İşte İstanbul Arkeoloji Müzeleri’nin her bir kolu, böylesine köklü bir geçmişe sahip olan İstanbul’un sahip olduğu eşsiz sanat eserlerinin korunması ve şimdiki kuşaklara sergilenmesi amacıyla 13 Haziran 1891 yılında ziyarete açılır. Aslında Türkiye topraklarında eski eser toplama bu tarihten önce; 1846 yıllarında Damat Fethi Paşa’nın merakıyla başlanır. Çeşitli yerlerden toplanan sanat eserleri, o zamanlar silah deposu olarak kullanılan Aya İrini Kilisesinde toplanmıştır.
Aslında Türk müzeciliğinin asıl kurucusu, Türk arkeolojisinin de babası olarak nitelendirilen, Osman Hamdi Bey’dir. Hamdi Bey müze müdürlüğüne atandıktan sonra çıkardığı bir yasa ile arkeolojik ve sanat değeri taşıyan eserlerin yurt dışına çıkarılmasını yasaklamıştır. Daha sonra Hamdi Bey ve müze ekibi yaptığı çeşitli kazılarla Türkiye arkeolojisinin sistematik bir şekilde başlamasına ön ayak olmuşlar ve söz konusu müzelerde teşhir edilecek eser sayısını da arttırmışlardır.

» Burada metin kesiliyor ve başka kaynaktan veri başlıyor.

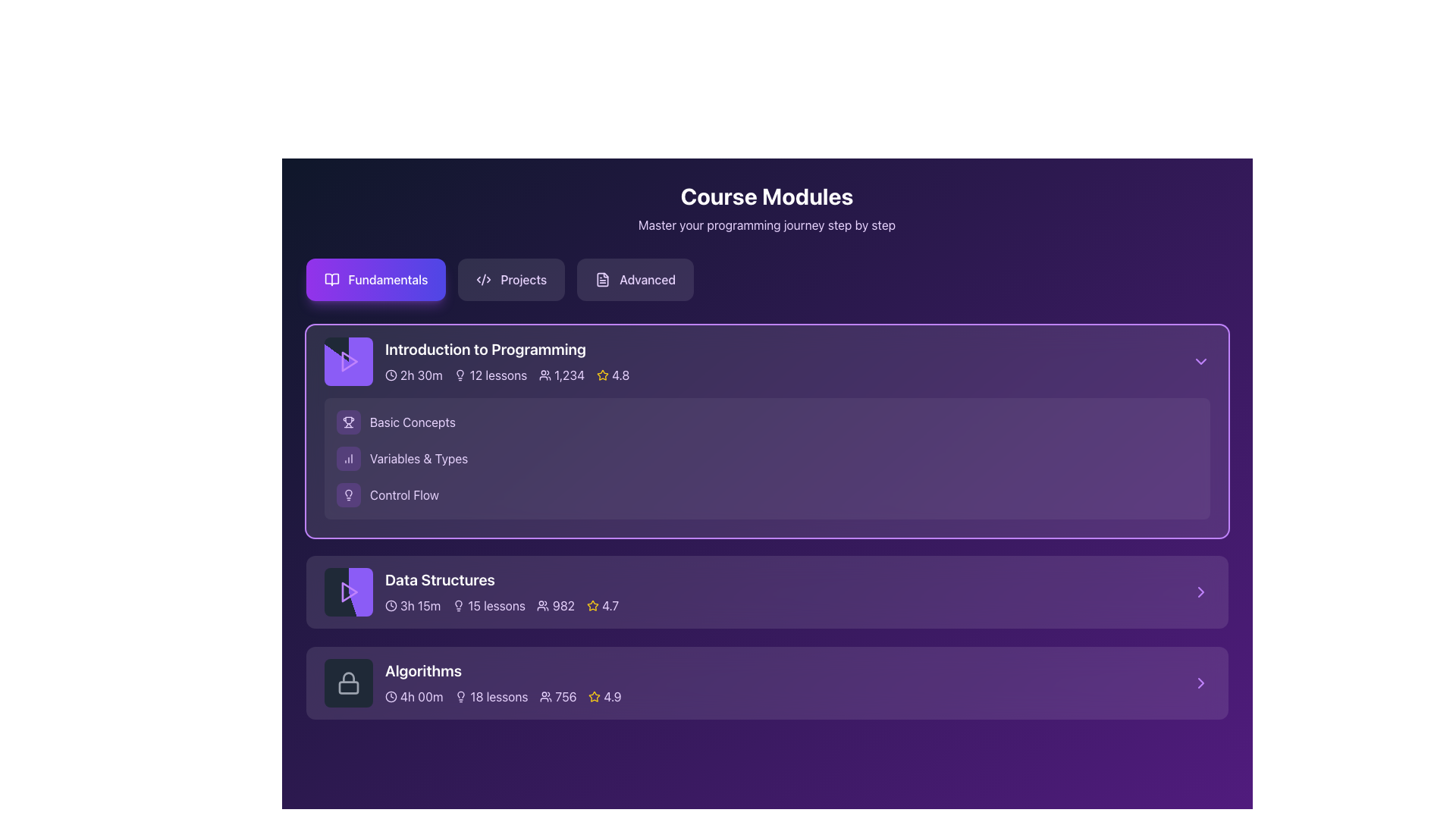 This screenshot has height=819, width=1456. Describe the element at coordinates (602, 280) in the screenshot. I see `the 'Advanced' icon located in the navigation bar, which is the third icon in a sequence of three icons` at that location.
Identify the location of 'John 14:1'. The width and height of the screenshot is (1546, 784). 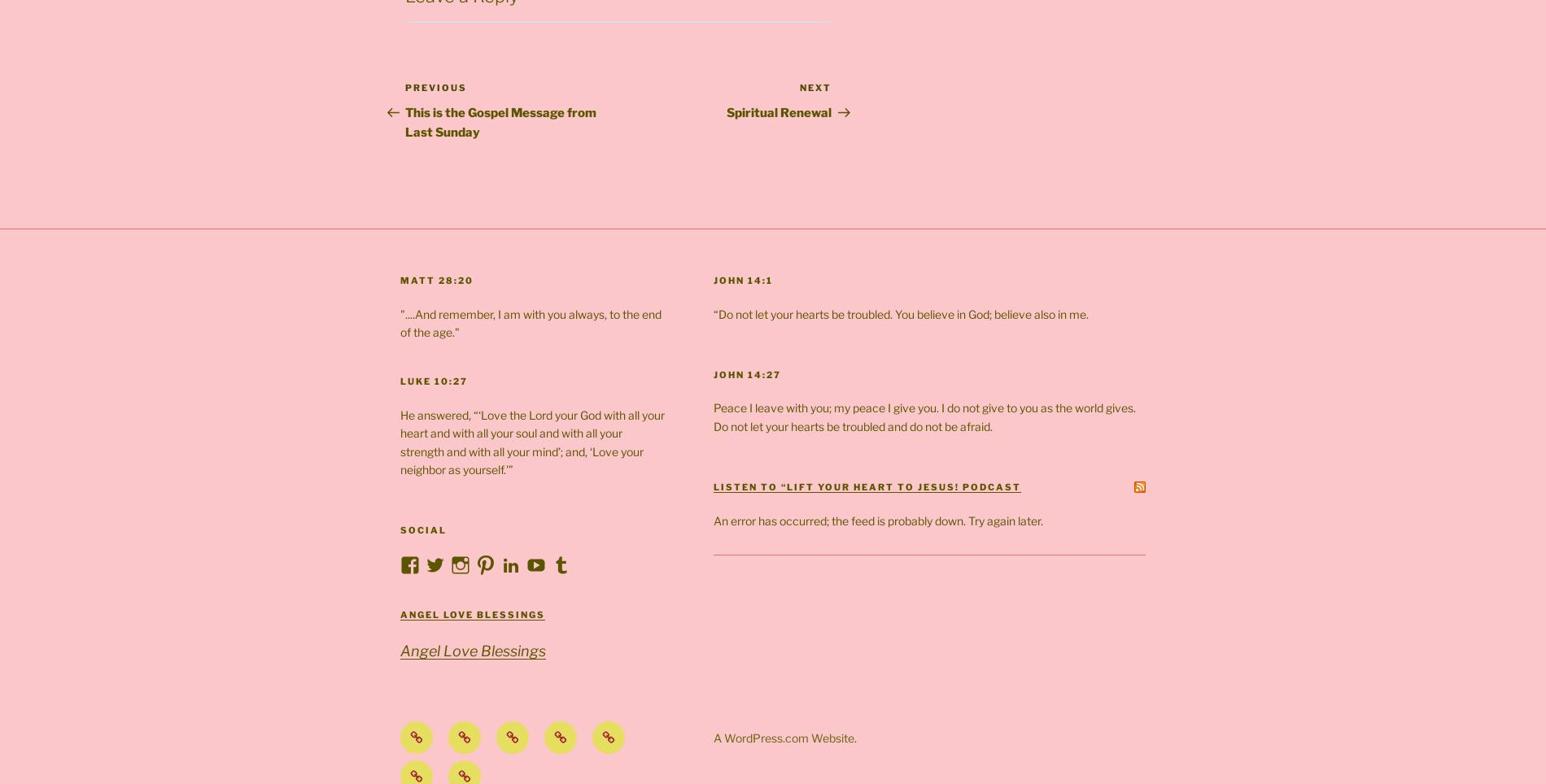
(741, 280).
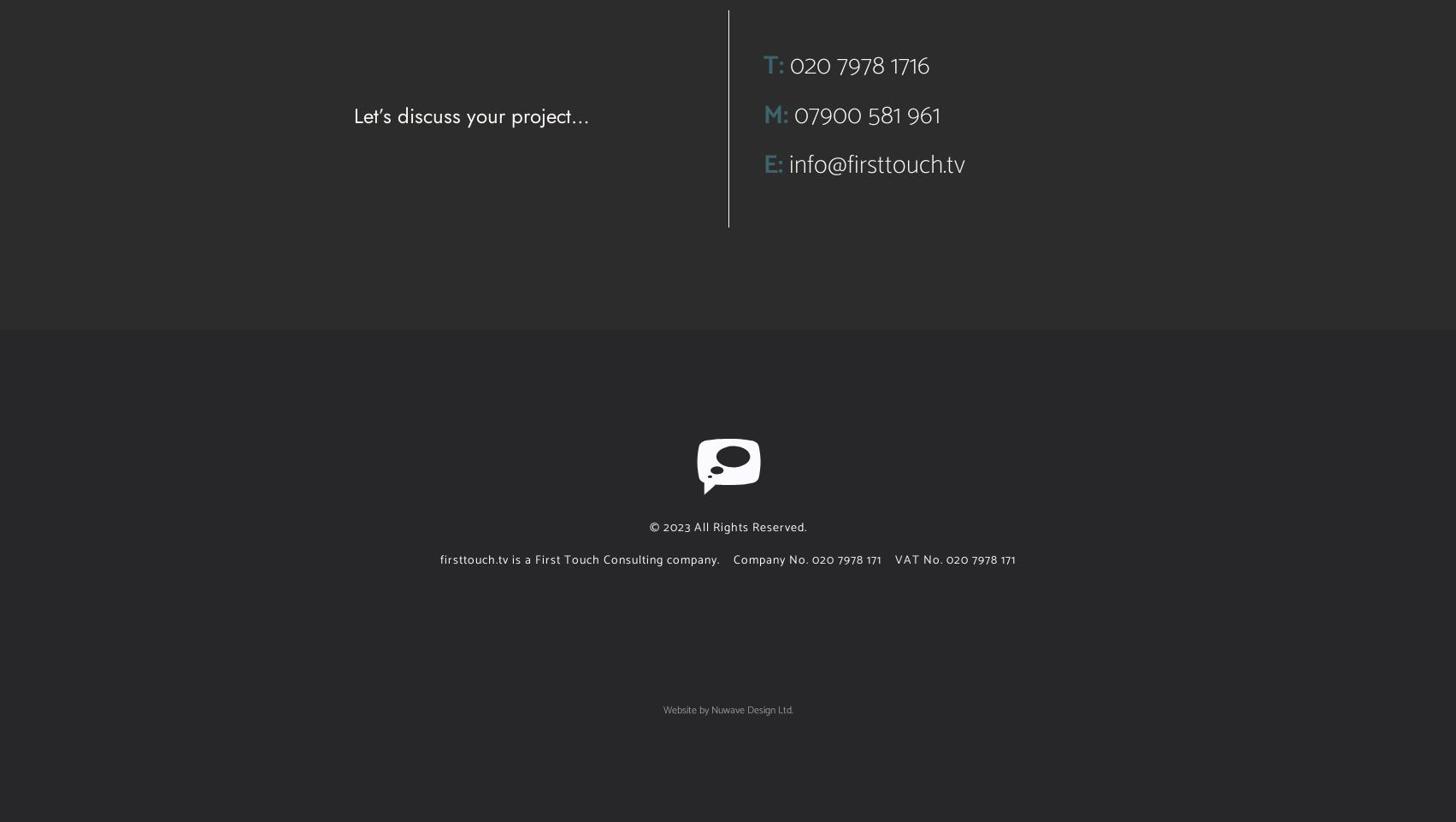 Image resolution: width=1456 pixels, height=822 pixels. Describe the element at coordinates (865, 115) in the screenshot. I see `'07900 581 961'` at that location.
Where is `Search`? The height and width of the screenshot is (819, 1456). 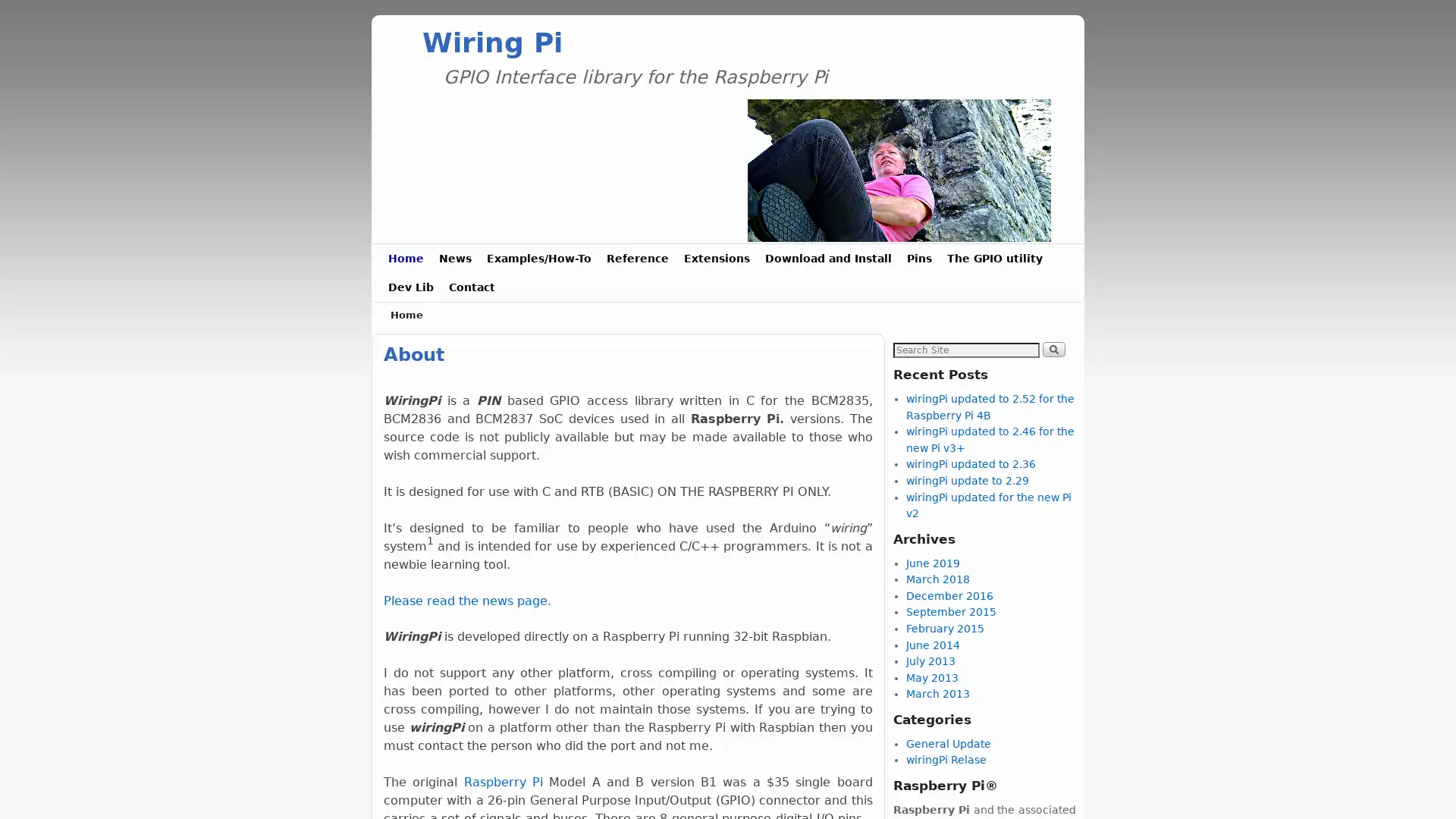 Search is located at coordinates (1052, 348).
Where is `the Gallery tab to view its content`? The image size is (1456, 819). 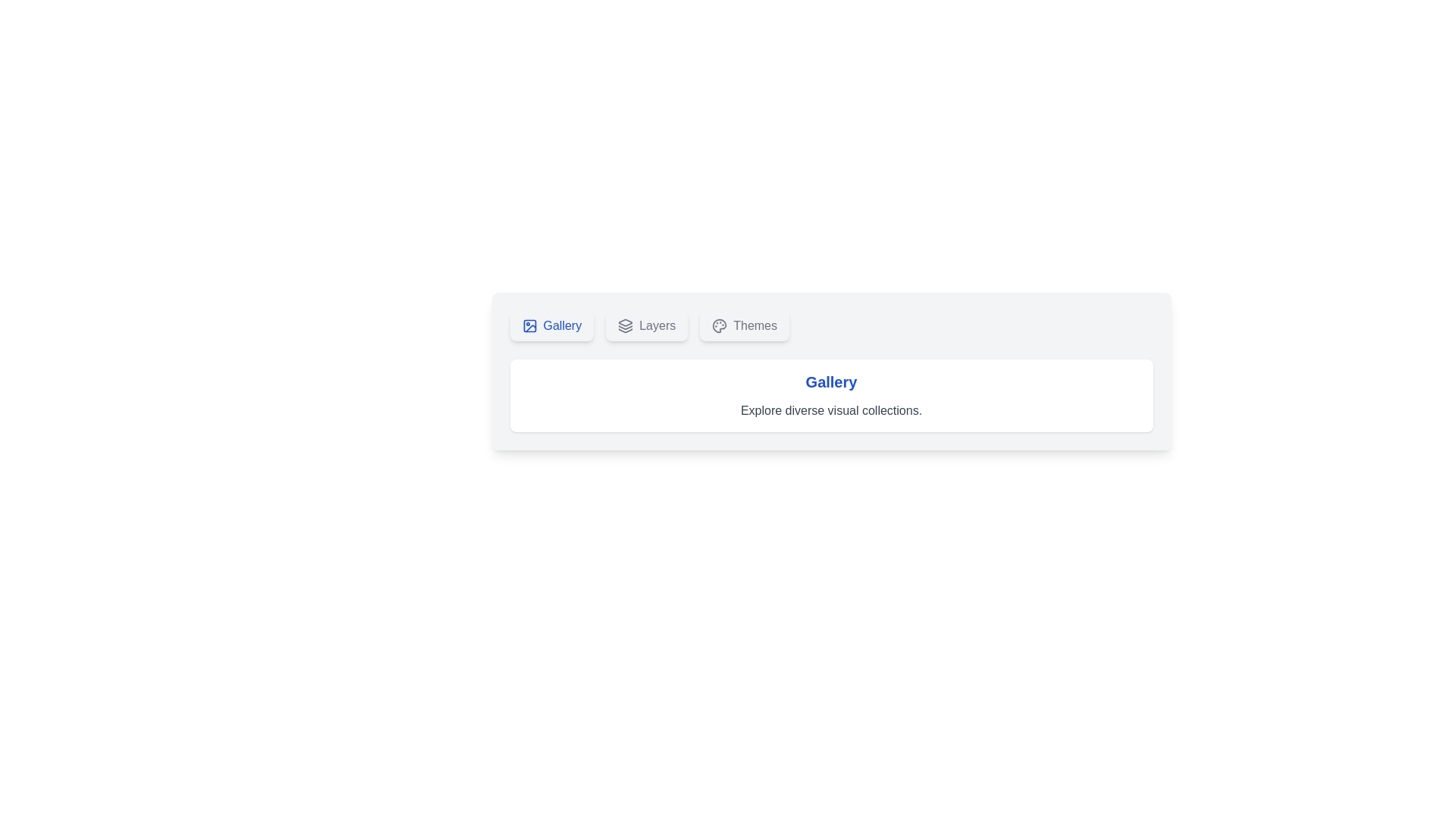 the Gallery tab to view its content is located at coordinates (551, 325).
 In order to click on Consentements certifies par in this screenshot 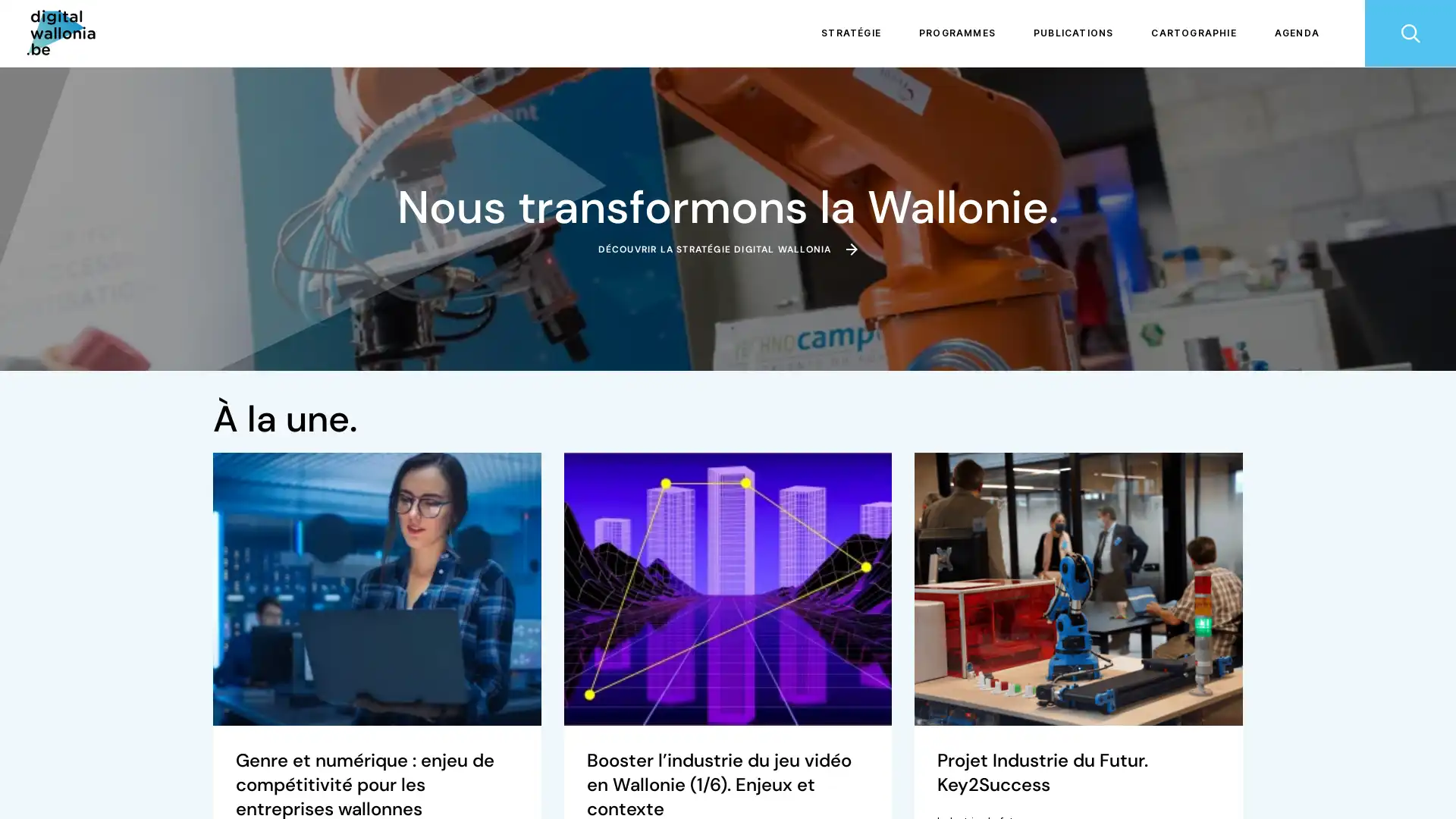, I will do `click(174, 716)`.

İstanbul Arkeoloji Müzeleri’nin bir diğer özelliği ise, böylesine çok sayıda olan sanat eserlerinin sergilenmesi amacıyla, özel olarak yaptırılmış ilk müze binası olmasıdır. Çinili Köşk’ün hemen önüne inşa edilen yeni müze binası diğer müze kompleksleri ile birlikte ziyarete açılmıştır. Müzenin üç bölümü vardır:
- Arkeoloji Müzesi (Klasik Eserler)
- Eski Şark Eserleri Müzesi
- Çinili Köşk Müzesi
Bu üç bölümü bir başka yazımızda daha detaylı bir şekilde ele alacağız.
İstanbul Arkeoloji Müzelerine Nasıl Gidilir?
İstanbul Arkeoloji Müzeleri’ne ulaşmak oldukça kolaydır. Kabataş – Bağcılar tramvay hattının Gülhane istasyonunda inerek müzeye ulaşabilirsiniz. Karşı taraftan gelecek olanlar ise yine bu tramvay hattına gelen vapur hatları ile müzelere ulaşım sağlayabilirler.